Das zentrale Thema des Buches ist die Entwertung von Persönlichkeit und Individualität, wie sie in Hollywood regelrecht erzwungen wird. Der Mensch wird auf seine vermarktbaren Eigenschaften reduziert, daher sind auch Wests Figuren degenerierte Individuen. Am deutlichsten ist dies am Beispiel des Homer Simpson zu sehen, der am Ende der Geschichte nicht einmal mehr in der Lage ist zu sprechen. Er hatte von Beginn an keine Eigenschaften oder Fähigkeiten, die für die Filmindustrie von Wert gewesen wären, folglich wurde er von ihr verschlungen, durchgekaut und das, was von ihm übrig blieb wieder ausgespuckt. Ein ähnliches Schicksal ereilt Tod, der jedoch im Gegensatz zu Homer für die Welt des Films brauchbar ist und den für ihn vorgesehenen Platz einnimmt, indem er die Distanz des Künstlers aufgibt und zu einem Teil von ihr wird.

Eine nähere Betrachtung verlangt auch der Titel des Buches selbst. Übersetzt bedeutet er „Der Tag der Heuschrecke“ und man kommt dementsprechend nicht umhin, die biblische Assoziation zu bemerken. Heuschrecken sind in der Bibel eine allesverschlingende Plage; in Bezug auf den Roman legt das die Interpretation nahe, dass die Figuren nicht nur Opfer, sondern auch Täter sind. Hollywood ist nur das, wozu es durch Menschen wie Tod, Homer oder Faye gemacht wurde. Sie wurden verschlungen, um selbst zu verschlingen.

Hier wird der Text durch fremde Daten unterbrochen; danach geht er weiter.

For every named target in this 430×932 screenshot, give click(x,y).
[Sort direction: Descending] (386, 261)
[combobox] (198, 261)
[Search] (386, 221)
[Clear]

Die Bewertung von „The Day oft the Locust“ fiel mir schwer, da mir zwar (mittlerweile) einerseits sein symbolischer Wert bewusst ist, ich aber andererseits trotzdem nicht begeistert von dem Werk bin. Anders als „Unter Null“ bietet es Leser_innen keinerlei moralisches Zentrum; es gibt keinen Clay, der deutlich macht, wie stumpf, flach und degeneriert Hollywoods Charaktere sind. Ich kann nicht behaupten, dass ich besonders viel aus dem Buch mitgenommen habe, obwohl die Thematik heute wohl aktueller ist denn je. Ich werde daher keine Empfehlung für „The Day oft the Locust“ aussprechen. Wer es lesen möchte, soll das tun, sich jedoch darüber im Klaren sein, dass die Dinge, die West nicht schildert, die nur zwischen den Zeilen stehen, den eigentlichen Wert des Romans darstellen.